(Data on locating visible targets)
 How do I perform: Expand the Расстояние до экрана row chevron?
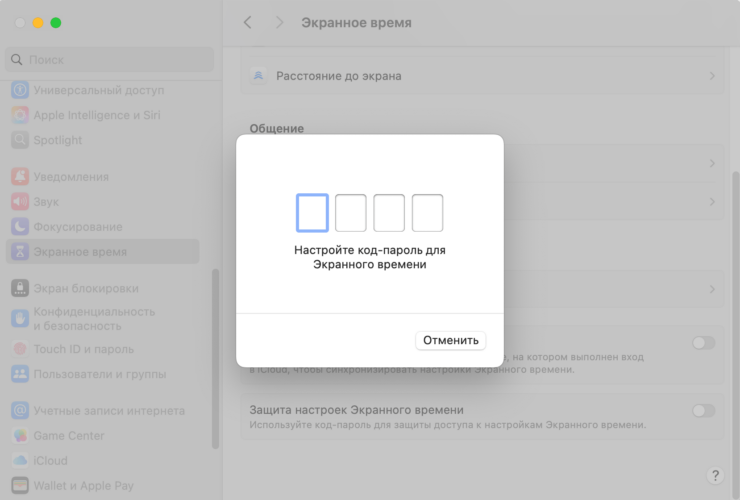pyautogui.click(x=712, y=76)
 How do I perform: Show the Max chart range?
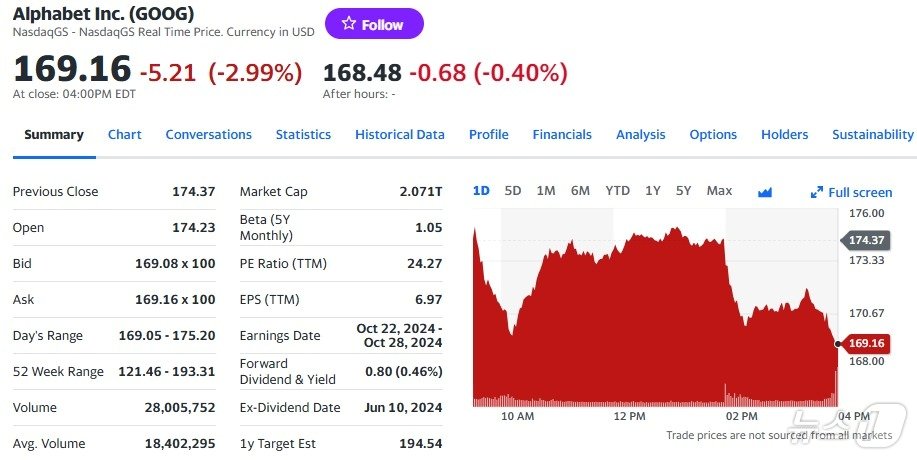pos(719,191)
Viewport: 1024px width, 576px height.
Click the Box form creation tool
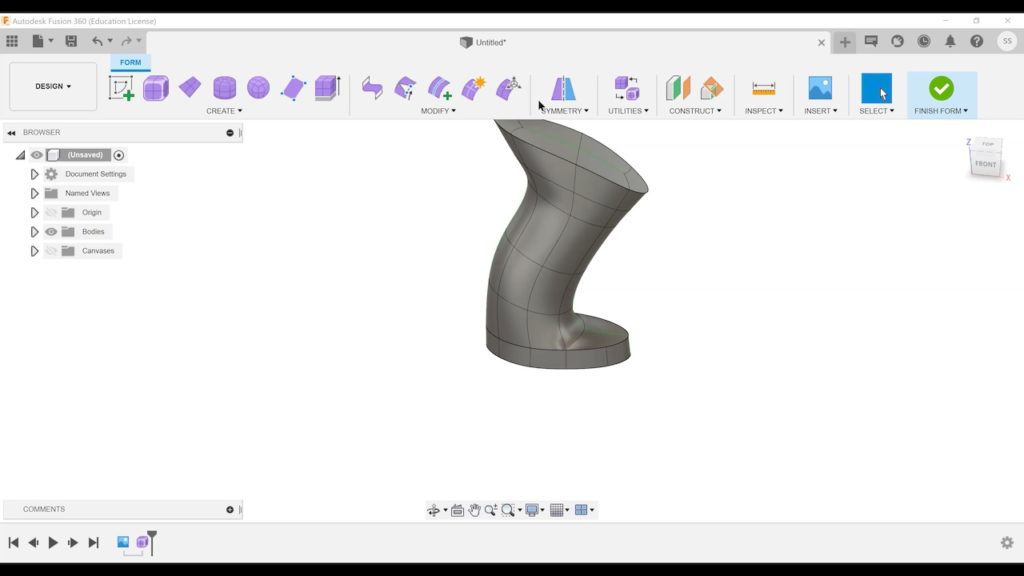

Your instructions → Reproduce as a numbered list the lines running from the line containing "Viewport: 1024px width, 576px height." through the final line of the records, both included, omitting any blank lines. Leave the pictures out of the answer.

Exercise solution →
1. Viewport: 1024px width, 576px height.
2. Click the Box form creation tool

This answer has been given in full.